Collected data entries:
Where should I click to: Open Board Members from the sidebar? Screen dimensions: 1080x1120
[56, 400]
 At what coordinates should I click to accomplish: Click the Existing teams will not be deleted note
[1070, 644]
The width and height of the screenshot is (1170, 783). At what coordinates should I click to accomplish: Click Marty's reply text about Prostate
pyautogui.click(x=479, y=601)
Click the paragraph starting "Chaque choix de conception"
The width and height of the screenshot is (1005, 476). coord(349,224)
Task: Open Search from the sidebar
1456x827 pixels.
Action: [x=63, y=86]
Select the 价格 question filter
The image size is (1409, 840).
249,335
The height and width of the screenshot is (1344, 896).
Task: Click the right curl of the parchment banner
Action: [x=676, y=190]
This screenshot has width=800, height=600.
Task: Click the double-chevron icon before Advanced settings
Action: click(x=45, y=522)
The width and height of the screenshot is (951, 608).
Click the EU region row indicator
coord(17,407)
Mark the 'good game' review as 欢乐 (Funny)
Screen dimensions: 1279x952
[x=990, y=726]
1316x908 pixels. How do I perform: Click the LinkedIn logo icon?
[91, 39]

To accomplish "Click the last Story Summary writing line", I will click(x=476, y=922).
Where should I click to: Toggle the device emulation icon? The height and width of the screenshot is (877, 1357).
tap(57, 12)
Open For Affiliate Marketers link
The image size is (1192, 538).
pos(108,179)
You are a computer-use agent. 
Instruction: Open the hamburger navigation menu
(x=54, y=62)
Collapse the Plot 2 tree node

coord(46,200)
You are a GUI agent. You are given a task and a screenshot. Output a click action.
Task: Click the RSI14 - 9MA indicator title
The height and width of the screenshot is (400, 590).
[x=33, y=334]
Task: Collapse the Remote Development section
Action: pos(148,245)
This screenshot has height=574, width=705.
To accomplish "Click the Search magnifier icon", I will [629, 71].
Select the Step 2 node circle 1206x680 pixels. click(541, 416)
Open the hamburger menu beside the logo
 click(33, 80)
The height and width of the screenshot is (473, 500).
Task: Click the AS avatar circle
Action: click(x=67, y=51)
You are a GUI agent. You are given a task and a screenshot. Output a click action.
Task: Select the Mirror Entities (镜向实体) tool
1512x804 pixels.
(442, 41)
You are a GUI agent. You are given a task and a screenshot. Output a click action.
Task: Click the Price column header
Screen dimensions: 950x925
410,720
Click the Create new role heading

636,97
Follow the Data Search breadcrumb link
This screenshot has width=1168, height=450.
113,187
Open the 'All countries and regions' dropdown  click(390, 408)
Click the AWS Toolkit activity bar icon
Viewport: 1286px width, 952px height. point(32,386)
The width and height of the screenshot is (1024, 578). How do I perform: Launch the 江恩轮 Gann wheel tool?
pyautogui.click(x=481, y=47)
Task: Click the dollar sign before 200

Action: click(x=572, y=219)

**GOAL**.
Copy out, word for word, the part of the material that begins with the line containing "This screenshot has height=574, width=705." and runs through the end of the material, including both ends.

**THE OUTPUT**.
This screenshot has height=574, width=705.
To accomplish "Click the Search magnifier icon", I will [629, 71].
Select the Step 2 node circle 1206x680 pixels. click(541, 416)
Open the hamburger menu beside the logo
 click(33, 80)
The height and width of the screenshot is (473, 500).
Task: Click the AS avatar circle
Action: click(x=67, y=51)
You are a GUI agent. You are given a task and a screenshot. Output a click action.
Task: Select the Mirror Entities (镜向实体) tool
1512x804 pixels.
(442, 41)
You are a GUI agent. You are given a task and a screenshot. Output a click action.
Task: Click the Price column header
Screen dimensions: 950x925
410,720
Click the Create new role heading

636,97
Follow the Data Search breadcrumb link
This screenshot has width=1168, height=450.
113,187
Open the 'All countries and regions' dropdown  click(390, 408)
Click the AWS Toolkit activity bar icon
Viewport: 1286px width, 952px height. point(32,386)
The width and height of the screenshot is (1024, 578). How do I perform: Launch the 江恩轮 Gann wheel tool?
pyautogui.click(x=481, y=47)
Task: Click the dollar sign before 200

Action: click(x=572, y=219)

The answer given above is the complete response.